Casuistry: Types of Deepfake Against Public Figures
- Non-consented pornographic deepfake: the generation of synthetic sexual content with the victim's face superimposed on a real body. The most frequent pattern.
- Political or propaganda deepfake: a fake video or audio of a politician saying what they never said, for electoral manipulation or discredit.
- Fraudulent commercial endorsement deepfake: advertisements with the synthetic image and voice of celebrities promoting cryptocurrency or pyramid scams.
- Sextortion through deepfake: the threat of sharing a pornographic deepfake in exchange for money.
Applicable Criminal Offences
- Art. 197.7 CP — Non-consented sharing of intimate images: it punishes sharing, without authorisation, images or recordings that the offender obtained with the victim's consent in a home or any other place out of sight of third parties, where disclosure seriously harms their privacy. The provision was designed for real images and does not expressly mention AI-generated ones, so its application to a purely synthetic deepfake is debated; in practice it is usually pleaded together with insult and offences against moral integrity. Prison of 3 months to 1 year or a fine of 6 to 12 months.
- Arts. 205-206 CP — Slander: the false imputation of an offence through a deepfake. With publicity, prison of 6 months to 2 years.
- Arts. 208-210 CP — Insult: harm to dignity and reputation.
- Art. 401 CP — Usurpation of civil status: applicable to voice deepfakes that impersonate identity.
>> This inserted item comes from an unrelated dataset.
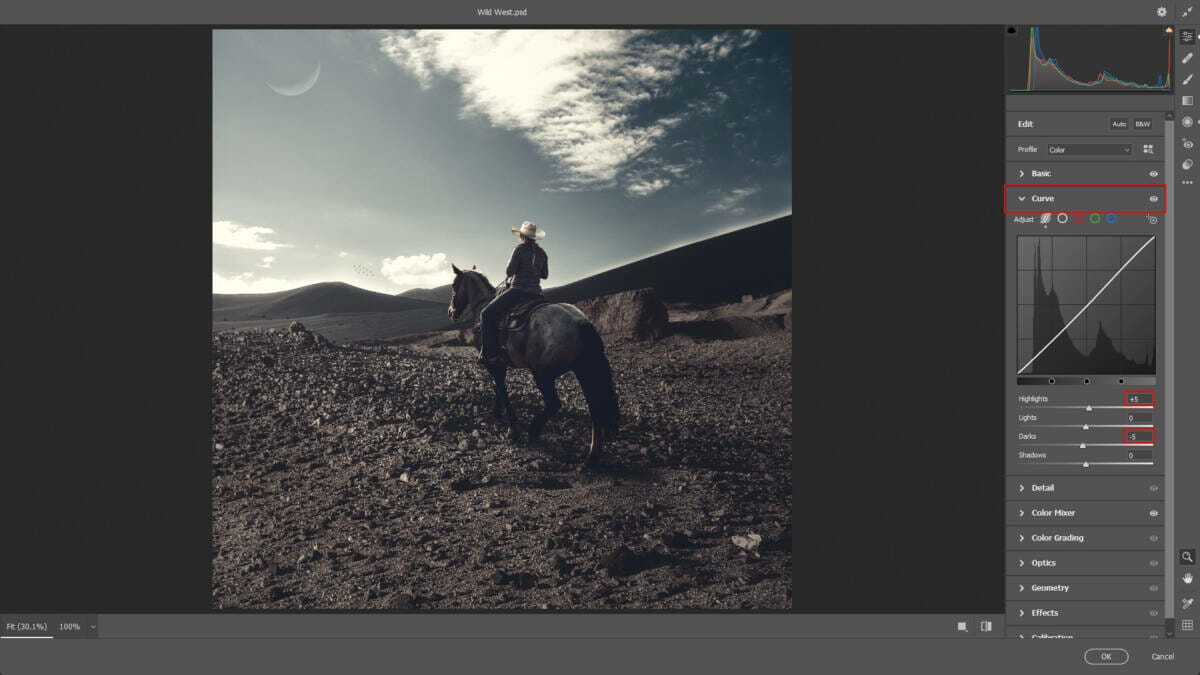Toggle the grid overlay icon
1200x675 pixels.
1187,625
- Art. 248 CP — Fraud: a fraudulent endorsement with the celebrity's synthetic image.
- Art. 510 CP — Hate speech: a deepfake with racist or discriminatory content.
Sextortion Through Deepfake
The typical scheme consists of sending the victim a pornographic deepfake fabricated from public social-media photos and demanding a cryptocurrency payment. Here the following concur: insult and unlawful interference with honour (Arts. 205 et seq. CP and Organic Law 1/1982) for the fabricated sexual content — Art. 197.7 CP would only come into play if a real intimate image obtained with the victim's consent had been shared; Art. 169 CP (conditional threats) or Art. 243 CP (extortion) when money is demanded; and Art. 264 CP if there was prior computer intrusion to obtain material.
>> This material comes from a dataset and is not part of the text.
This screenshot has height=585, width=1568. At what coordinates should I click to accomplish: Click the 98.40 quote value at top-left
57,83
Platform Liability (DSA and AI Act)
The European framework changed radically in 2024-2026. Regulation (EU) 2022/2065, the Digital Services Act (DSA), imposes on online platforms accessible notice-and-action mechanisms, an internal complaints system, cooperation with trusted flaggers and fines of up to 6% of worldwide turnover for serious non-compliance. Regulation (EU) 2024/1689, the AI Act, requires the mandatory labelling of content generated or manipulated by AI representing real people or events (Art. 50).
Procedural Strategy: Civil and Criminal Combined
- Urgent phase (first 48 hours): a notarial record of the published content, a takedown notice to the platform via the DSA.
- Criminal complaint: filed with the competent investigating court, classifying the concurrence of offences and seeking interim measures (removal of content, prohibition of dissemination).
- Civil claim for the protection of honour, privacy and image (Organic Law 1/1982): with a request for compensation.
- Actions against the platform: an administrative claim for breach of the DSA and, where appropriate, a civil liability action if the platform kept the content after a proper notification.
State of the Regulation (June 2026)
Section updated on 12 June 2026. As of today, the Spanish Criminal Code (CP) contains no specific deepfake offence. On 26 May 2026 the Council of Ministers approved the draft Artificial Intelligence Act and sent it to Parliament: the bill would amend the CP to criminalise non-consented sexual deepfakes and toughen the penalties for online grooming, alongside administrative fines of up to 35 million euros. Until the parliamentary procedure is completed, it is not law in force: no prosecution can be based on those announced offences, and any reference to them must be made in the conditional.
Prosecution today rests on the existing offences: Art. 197.7 CP — whose fit with purely synthetic images is debated, since the provision requires images obtained with the victim's consent in a home or other private setting —, the offence against moral integrity (Art. 173 CP), insult and slander and, in fake commercial endorsements, fraud. In parallel, the EU AI Act's obligations for high-risk systems become fully applicable on 2 August 2026, and its Art. 50 requires the labelling of content generated or manipulated by AI, supervised in Spain by AESIA. That labelling will make it easier to prove before a court that a video is synthetic and will strengthen takedown actions.